Marie lève un visage tout rouge de pudeur. Sur ses cils brille une larme, un premier diamant, et c’est d’une voix tremblante qu’elle répond :

« Personne.

– Elle ne peut connaître personne, car elle est entrée ici tout enfant ; du reste, la race de David a été trop persécutée et dispersée pour permettre à ses différentes branches de se réunir pour servir de frondaison au palmier royal, dit Zacharie.

– Dans ce cas, nous laisserons le choix à Dieu. »

11.4 Les larmes que Marie retenait jusqu’ici jaillissent alors et coulent jusqu’à sa bouche tremblante ; elle jette un regard suppliant à sa maîtresse.

« Marie s’est réservée pour le Seigneur, pour sa gloire et pour le salut d’Israël. Elle n’était encore qu’une enfant à peine capable de balbutier, et déjà elle s’était liée par un voeu, précise Anne pour lui venir en aide.

– C’est donc pour cela que tu pleures ? Pas pour résister à la Loi ?

– Pour cette seule raison. Je t’obéis, grand-prêtre de Dieu.

– Cela confirme tout ce qu’on m’a dit de toi.

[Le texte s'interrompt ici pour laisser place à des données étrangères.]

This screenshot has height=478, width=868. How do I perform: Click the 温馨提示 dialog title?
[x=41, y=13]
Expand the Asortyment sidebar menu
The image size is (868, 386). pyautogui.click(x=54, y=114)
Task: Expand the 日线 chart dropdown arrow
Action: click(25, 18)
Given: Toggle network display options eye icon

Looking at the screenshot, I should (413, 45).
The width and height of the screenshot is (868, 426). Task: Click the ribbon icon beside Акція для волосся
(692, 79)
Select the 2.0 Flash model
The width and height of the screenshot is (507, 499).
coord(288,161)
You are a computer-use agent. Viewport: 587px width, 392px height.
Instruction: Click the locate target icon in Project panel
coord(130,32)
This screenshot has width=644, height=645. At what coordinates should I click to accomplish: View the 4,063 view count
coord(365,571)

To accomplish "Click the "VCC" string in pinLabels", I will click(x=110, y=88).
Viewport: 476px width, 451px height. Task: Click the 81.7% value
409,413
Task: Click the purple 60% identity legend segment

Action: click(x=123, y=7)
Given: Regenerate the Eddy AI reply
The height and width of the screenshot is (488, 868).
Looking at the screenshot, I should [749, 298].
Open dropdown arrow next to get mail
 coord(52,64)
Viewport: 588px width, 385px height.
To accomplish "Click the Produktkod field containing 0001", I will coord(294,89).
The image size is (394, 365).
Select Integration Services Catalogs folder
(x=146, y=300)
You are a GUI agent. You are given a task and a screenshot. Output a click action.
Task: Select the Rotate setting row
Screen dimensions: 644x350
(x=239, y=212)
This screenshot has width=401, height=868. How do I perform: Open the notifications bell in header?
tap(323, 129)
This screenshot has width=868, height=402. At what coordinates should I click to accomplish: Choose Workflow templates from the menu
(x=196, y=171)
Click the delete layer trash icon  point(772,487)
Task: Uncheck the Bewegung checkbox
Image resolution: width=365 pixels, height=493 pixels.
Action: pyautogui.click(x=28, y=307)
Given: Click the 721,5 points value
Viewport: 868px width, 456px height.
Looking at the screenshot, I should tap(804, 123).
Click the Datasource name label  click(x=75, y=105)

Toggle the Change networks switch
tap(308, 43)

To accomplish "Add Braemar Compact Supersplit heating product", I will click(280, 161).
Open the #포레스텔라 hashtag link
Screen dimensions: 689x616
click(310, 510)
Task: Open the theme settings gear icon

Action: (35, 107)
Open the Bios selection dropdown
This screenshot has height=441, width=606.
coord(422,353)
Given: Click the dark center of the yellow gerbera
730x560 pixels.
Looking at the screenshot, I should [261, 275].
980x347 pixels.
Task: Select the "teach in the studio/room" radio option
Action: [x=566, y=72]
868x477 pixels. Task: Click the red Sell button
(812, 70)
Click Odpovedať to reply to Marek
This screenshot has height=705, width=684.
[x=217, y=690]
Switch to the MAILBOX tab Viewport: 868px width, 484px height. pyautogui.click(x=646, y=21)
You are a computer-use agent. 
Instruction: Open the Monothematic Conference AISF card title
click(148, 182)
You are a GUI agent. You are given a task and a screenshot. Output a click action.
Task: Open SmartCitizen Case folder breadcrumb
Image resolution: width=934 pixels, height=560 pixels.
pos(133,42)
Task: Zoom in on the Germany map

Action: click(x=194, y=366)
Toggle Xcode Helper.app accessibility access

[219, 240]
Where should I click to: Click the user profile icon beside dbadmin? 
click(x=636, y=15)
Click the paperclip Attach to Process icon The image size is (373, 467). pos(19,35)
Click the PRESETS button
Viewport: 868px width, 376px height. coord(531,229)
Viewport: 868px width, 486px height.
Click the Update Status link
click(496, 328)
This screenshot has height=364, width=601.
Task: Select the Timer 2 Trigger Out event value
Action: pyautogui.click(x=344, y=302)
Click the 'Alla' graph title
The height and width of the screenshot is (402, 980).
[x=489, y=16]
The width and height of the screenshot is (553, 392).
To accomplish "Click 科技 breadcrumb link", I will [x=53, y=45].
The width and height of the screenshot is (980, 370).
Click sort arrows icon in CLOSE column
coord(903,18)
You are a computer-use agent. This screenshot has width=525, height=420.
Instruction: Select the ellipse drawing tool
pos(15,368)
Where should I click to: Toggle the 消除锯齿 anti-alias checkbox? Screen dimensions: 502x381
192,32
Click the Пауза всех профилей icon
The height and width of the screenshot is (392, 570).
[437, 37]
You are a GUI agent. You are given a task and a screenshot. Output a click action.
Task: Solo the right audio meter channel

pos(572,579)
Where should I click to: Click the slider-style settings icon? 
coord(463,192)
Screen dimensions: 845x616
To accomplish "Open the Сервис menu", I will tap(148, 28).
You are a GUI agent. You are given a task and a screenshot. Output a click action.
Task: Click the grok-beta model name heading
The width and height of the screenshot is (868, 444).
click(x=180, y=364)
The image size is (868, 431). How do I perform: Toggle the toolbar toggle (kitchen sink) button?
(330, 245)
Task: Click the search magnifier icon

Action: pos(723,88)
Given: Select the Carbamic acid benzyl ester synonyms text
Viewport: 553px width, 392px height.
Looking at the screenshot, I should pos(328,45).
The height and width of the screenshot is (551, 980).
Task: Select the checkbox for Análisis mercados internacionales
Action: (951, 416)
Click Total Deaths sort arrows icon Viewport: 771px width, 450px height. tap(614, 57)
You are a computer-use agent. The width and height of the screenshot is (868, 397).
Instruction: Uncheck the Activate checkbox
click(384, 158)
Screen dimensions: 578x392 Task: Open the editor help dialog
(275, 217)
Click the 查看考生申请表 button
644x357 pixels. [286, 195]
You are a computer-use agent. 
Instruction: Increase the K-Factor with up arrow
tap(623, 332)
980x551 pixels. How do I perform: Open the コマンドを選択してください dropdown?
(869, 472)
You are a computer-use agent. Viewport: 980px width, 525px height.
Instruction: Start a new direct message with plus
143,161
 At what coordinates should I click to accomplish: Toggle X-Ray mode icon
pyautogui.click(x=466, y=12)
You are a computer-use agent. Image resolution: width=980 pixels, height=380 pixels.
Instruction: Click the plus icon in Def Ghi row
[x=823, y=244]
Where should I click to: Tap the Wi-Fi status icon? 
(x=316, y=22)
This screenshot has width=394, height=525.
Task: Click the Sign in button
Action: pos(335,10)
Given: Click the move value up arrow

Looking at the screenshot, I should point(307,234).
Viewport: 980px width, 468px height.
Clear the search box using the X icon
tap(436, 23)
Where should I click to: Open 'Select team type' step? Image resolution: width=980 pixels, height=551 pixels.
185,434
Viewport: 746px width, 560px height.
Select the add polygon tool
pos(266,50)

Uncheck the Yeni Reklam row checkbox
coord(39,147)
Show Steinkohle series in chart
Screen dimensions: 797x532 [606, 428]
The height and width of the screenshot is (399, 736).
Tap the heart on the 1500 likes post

Depuis combien d’années es-tu vouée à la virginité ?

– Depuis toujours, je crois. Je n’étais pas encore venue au Temple que je m’étais déjà donnée au Seigneur.

– Mais n’es-tu pas la petite fille qui est venue me demander d’entrer, il y a maintenant douze hivers ?

– C’est bien moi.

– Alors comment peux-tu dire que tu appartenais déjà à Dieu à ce moment-là ?

– Si je regarde mon passé, je vois que j’ai toujours été vouée à la virginité... Je ne me souviens pas de l’instant où je suis née, ni comment j’ai commencé à aimer ma mère et à dire à mon père : “ Mon père, je suis ta fille ”... En revanche, je me rappelle avoir donné mon coeur à Dieu, même si je ne sais pas à quel moment cela a commencé. C’était peut-être avec le premier baiser que j’ai su donner, avec le premier mot que j’ai su prononcer, avec le premier pas que j’ai su faire... Oui, c’est ça : je crois que mon premier souvenir d’amour, je le trouve dans mes premiers pas plus assurés... Ma maison... ma maison avait un jardin rempli de fleurs... il y avait un verger et des champs... et aussi une source, au fond, au pied d’une hauteur, qui jaillissait d’un rocher creusé qui formait une grotte.... Elle était pleine d’herbes longues et fines, qui pleuvaient de toute part comme autant de petites cascades vertes. On aurait dit qu’elles pleuraient, car ces petites feuilles légères, en un feuillage qui ressemblait à une broderie, portaient toutes une goutte d’eau qui, en tombant, tintaient comme un léger carillon. La source chantait elle aussi. Il y avait encore des oiseaux sur les oliviers et les pommiers qui se trouvaient sur la pente au-dessus de la source, et de blanches colombes venaient se laver dans le miroir limpide de la source...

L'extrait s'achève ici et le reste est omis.